TEKSTFRAGMENT:
▼

Clicky


Goederenvervoer in de EU: vrachtwagen heeft nog altijd de overhand

Goederenvervoer in de EU: vrachtwagen heeft nog altijd de overhand
27-03-2023 17:05 | Transport | auteur Redactie

LUXEMBURG - Volgens een verslag dat de Europese Rekenkamer (ERK) vandaag heeft gepubliceerd, is er nog een lange weg te gaan voor het intermodaal goederenvervoer in de EU: treinen en binnenvaartschepen kunnen momenteel niet op gelijke voet concurreren met vrachtwagens. Ondanks pogingen om vrachtvervoer van de weg te halen, is het niet gelukt om de belemmeringen door regelgeving en infrastructuur weg te nemen die een nadelige invloed hebben op andere vervoerswijzen. Deze kwesties moeten worden aangepakt, wil de EU haar groene ambities verwezenlijken.

Wegtransport is de meest flexibele en vaak ook de snelste en goedkoopste manier om goederen te leveren. Het is dus niet verwonderlijk dat driekwart van de goederen in de EU nog steeds over de weg wordt vervoerd. Vrachtwagens zijn echter grote vervuilers. Een verschuiving naar andere transportmogelijkheden dan de weg en een intensiever gebruik van andere vervoerswijzen, zoals per spoor of de binnenvaart, kunnen een sleutelrol spelen bij de vergroening van het goederentransport. Om deze verandering tot stand te brengen, heeft de EU tussen 2014 en 2020 1,1 miljard EUR uitgetrokken voor projecten ter ondersteuning van intermodaliteit.

“Het koolstofvrij maken van het vervoer vormt de kern van de EU-doelstelling om de uitstoot van broeikasgassen te verminderen, zoals vastgesteld in de Europese Green Deal,” zegt Annemie Turtelboom, het ERK-lid dat de controle leidde. “Hoewel intermodaliteit daarbij een essentieel instrument is, bevindt het goederenvervoer in de EU zich niet op het juiste spoor.”

▲

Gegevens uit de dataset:

▼

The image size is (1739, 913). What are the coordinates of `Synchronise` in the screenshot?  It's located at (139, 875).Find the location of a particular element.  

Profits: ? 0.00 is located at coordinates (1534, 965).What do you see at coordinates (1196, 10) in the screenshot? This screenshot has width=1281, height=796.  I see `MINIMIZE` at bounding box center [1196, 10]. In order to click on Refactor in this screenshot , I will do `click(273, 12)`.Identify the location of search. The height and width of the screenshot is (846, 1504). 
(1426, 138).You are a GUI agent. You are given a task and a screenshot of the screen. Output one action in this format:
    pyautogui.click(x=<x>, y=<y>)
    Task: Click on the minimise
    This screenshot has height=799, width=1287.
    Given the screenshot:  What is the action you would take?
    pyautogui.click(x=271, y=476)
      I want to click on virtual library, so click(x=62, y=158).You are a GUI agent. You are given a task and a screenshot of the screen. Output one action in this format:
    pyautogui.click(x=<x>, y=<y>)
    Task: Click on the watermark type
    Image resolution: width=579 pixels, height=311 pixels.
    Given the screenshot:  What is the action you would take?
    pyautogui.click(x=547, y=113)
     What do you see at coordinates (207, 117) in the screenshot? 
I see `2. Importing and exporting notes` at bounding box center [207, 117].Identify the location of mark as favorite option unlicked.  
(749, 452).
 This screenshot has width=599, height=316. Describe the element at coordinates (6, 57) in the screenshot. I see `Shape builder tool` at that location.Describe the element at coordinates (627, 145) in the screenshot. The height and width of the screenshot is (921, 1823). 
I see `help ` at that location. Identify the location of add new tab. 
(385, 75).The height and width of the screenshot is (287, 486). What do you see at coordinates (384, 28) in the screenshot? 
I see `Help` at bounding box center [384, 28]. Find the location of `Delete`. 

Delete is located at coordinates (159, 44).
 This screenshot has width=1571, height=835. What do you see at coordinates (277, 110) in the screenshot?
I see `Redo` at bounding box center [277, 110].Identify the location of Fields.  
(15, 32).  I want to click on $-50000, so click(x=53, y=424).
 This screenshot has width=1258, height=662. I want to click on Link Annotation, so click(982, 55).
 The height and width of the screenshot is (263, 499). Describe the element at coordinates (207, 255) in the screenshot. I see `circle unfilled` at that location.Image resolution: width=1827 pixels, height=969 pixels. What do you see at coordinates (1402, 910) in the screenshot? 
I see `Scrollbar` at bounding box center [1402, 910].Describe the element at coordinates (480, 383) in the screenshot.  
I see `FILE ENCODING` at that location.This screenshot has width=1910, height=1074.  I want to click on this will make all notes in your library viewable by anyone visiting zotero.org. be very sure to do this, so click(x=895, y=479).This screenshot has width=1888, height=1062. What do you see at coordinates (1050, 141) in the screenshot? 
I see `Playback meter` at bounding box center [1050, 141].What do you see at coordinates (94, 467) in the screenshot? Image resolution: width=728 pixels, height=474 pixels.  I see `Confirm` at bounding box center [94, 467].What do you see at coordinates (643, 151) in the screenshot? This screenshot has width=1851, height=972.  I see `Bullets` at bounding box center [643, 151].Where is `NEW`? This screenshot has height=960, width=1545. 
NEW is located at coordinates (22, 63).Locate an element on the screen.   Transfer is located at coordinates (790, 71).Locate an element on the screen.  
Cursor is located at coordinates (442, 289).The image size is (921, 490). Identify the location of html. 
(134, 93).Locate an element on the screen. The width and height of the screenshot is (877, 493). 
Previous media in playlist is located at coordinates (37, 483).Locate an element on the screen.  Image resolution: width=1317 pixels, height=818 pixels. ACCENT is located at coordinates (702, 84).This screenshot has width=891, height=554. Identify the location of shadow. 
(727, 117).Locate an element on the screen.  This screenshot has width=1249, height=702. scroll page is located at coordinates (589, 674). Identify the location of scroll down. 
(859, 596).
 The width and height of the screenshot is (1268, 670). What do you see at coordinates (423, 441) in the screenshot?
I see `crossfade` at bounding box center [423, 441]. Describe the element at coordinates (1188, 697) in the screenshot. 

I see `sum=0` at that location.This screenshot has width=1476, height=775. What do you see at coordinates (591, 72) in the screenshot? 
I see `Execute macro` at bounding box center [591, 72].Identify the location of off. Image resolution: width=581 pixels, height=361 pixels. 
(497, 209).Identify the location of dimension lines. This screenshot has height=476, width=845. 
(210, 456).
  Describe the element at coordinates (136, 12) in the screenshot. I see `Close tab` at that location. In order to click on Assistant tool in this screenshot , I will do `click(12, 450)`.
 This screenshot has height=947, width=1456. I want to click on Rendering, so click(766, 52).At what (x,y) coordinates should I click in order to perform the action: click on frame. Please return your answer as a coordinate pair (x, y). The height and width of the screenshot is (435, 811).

▲

OPDRACHTEN:
- a) Welk bedrag trok de EU volgens het fragment over goederenvervoer in de EU tussen 2014 en 2020 uit voor projecten ter ondersteuning van intermodaliteit?
- b) Geef het vervolg van het fragment over goederenvervoer in de EU, aansluitend op de laatste zin.

ANTWOORDEN:
- a) 1,1 miljard EUR.

- b)
De auditors constateerden dat er geen specifieke EU-strategie was vastgesteld voor intermodaal goederenvervoer. Intermodaliteit maakt eerder deel uit van bredere strategieën voor de vergroening van het goederenvervoer, waarin specifieke kwantitatieve streefdoelen voor een intensiever gebruik van het spoor en de binnenvaart zijn vastgelegd. Maar aangezien deze streefdoelen niet-bindend zijn, hebben verschillende EU-landen hun eigen doelen vastgelegd.

Deze nationale streefdoelen zijn niet noodzakelijkerwijs vergelijkbaar en in overeenstemming met de EU-doelstellingen. Het is daarom onmogelijk te beoordelen of gecombineerde nationale inspanningen volstaan om de algemene EU-doelstellingen op het gebied van modal shift (het verplaatsen van transport over de weg naar transport per spoor of schip) te verwezenlijken. In elk geval zijn de EU-doelstellingen voor 2030 en 2050 (namelijk een verdubbeling van het spoorverkeer en een toename van het gebruik van de waterwegen met 50 %) volgens de auditors eenvoudigweg onrealistisch.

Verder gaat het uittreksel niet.